Objective » Swap "dropdown arrow" for "dropdown menu" in the stretch from the line containing "You are a GUI" through the line containing "Click the Fiifi KWABS display name", and return only those lines with everything else unchanged.

Information given »

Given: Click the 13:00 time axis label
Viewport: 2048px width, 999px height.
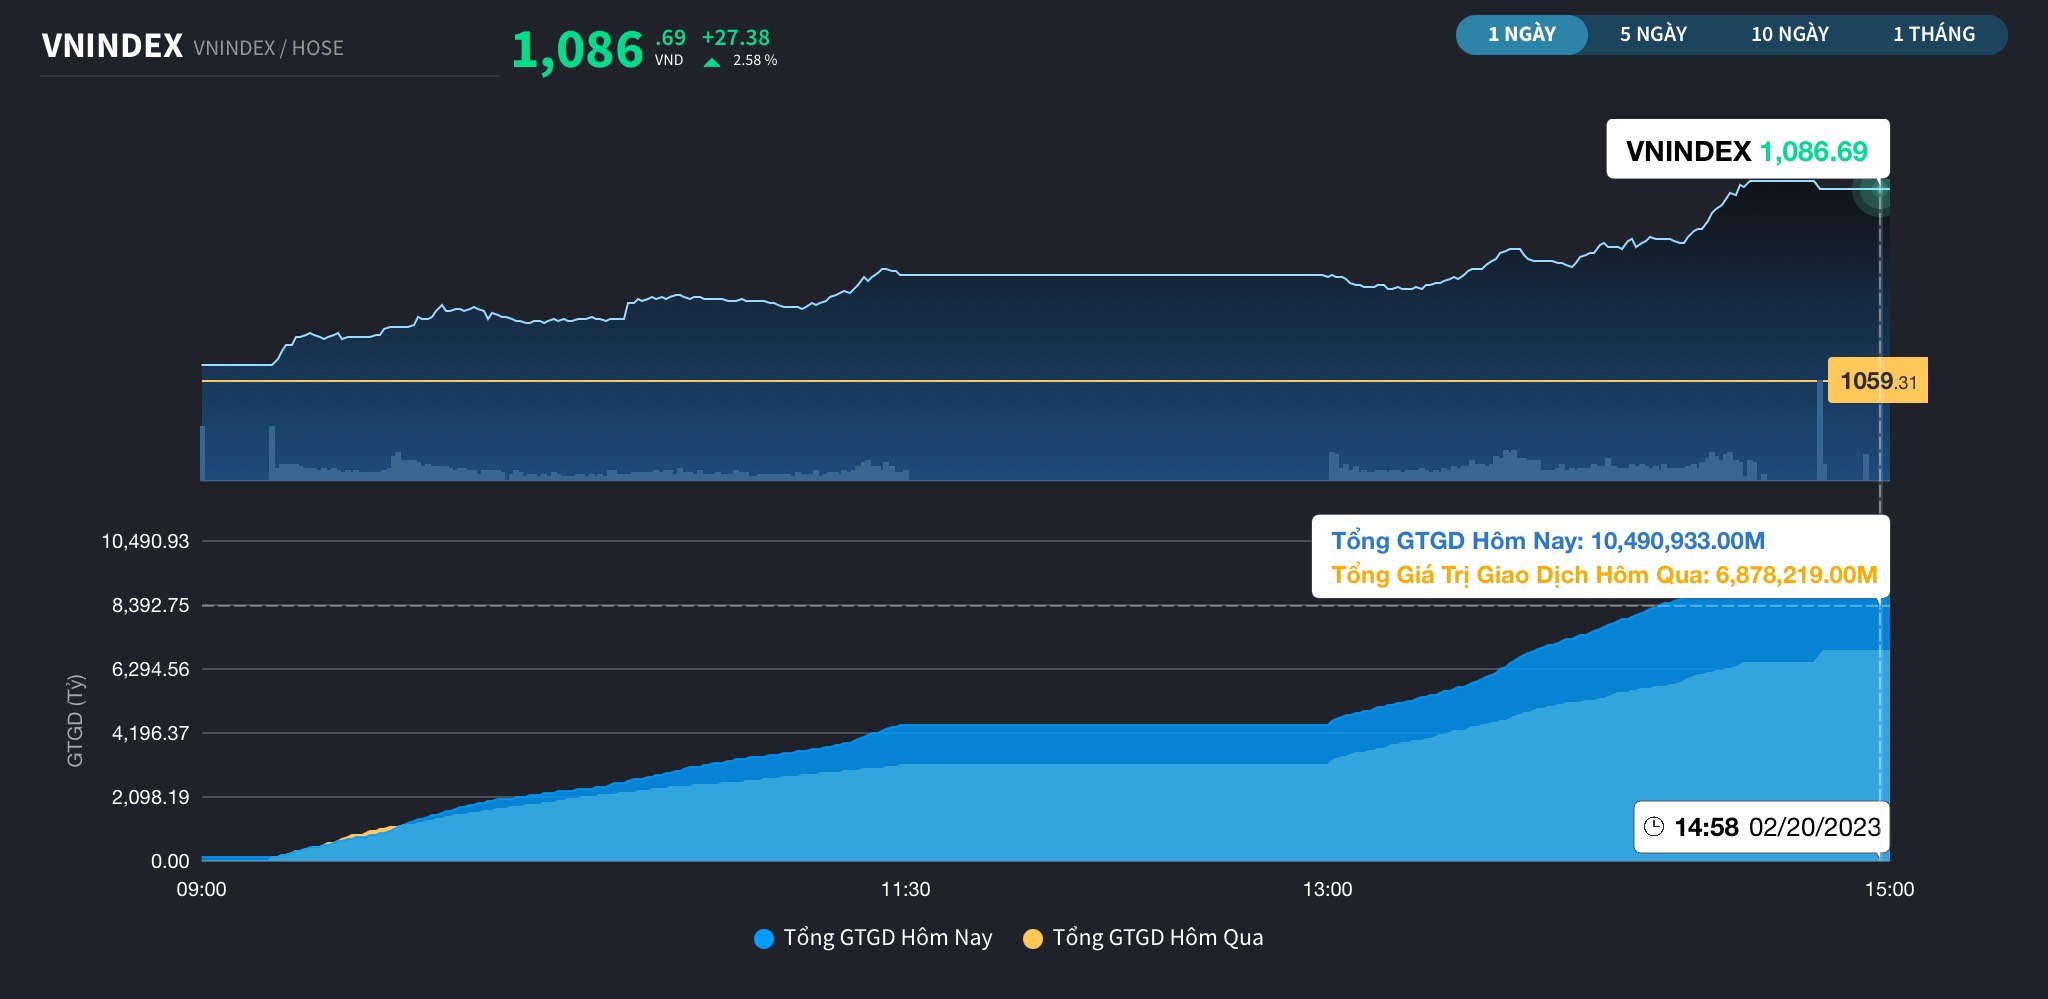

==

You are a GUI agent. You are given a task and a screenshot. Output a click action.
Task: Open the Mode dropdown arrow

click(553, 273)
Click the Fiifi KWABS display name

Right answer »
You are a GUI agent. You are given a task and a screenshot. Output a click action.
Task: Open the Mode dropdown menu

click(553, 273)
Click the Fiifi KWABS display name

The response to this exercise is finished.